**TO DO**
Your task is to repeat exactly the lines below between the line holding "Viewport: 576px width, 656px" and the line holding "Task: Expand tweets with Show More", inclusive, and only those.

**DATASET RECORDS**
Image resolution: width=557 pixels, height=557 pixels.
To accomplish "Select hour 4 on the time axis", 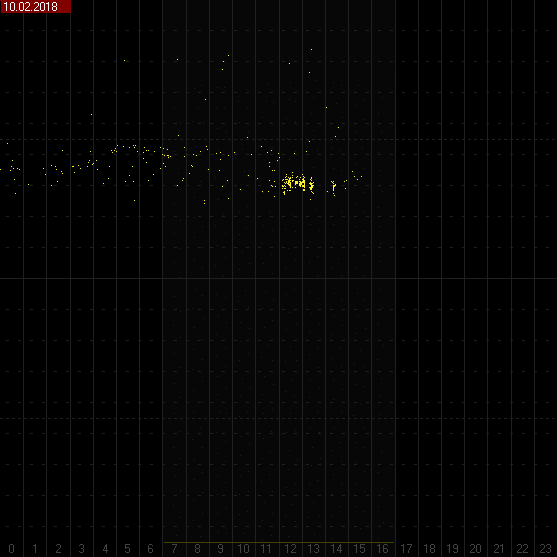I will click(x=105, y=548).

==

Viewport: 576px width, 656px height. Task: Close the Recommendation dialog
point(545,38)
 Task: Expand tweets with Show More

...

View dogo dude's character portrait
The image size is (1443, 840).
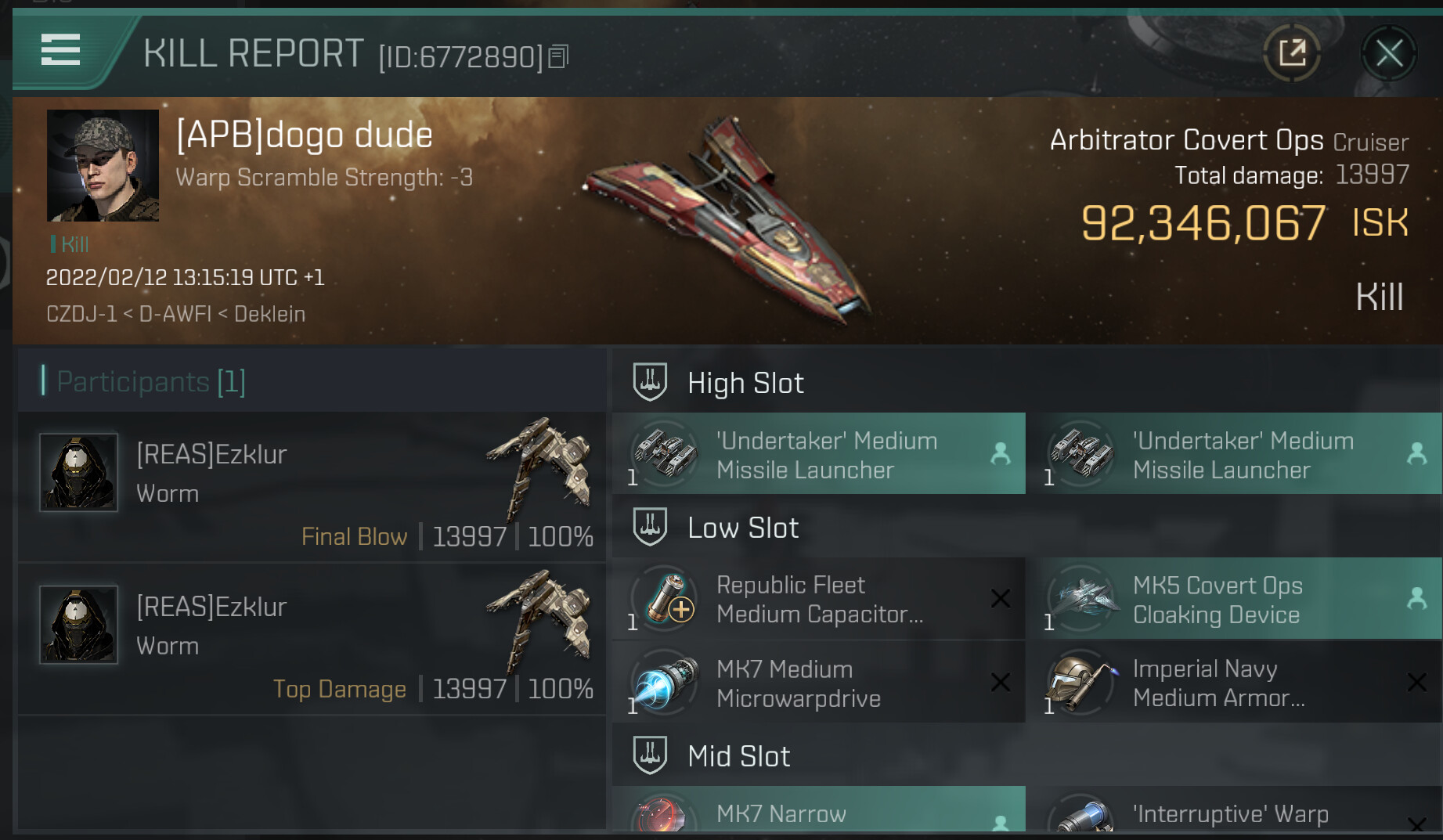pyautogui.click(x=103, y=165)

**ANSWER**
Viewport: 576px width, 656px height. Task: Close the Recommendation dialog
point(545,38)
 Task: Expand tweets with Show More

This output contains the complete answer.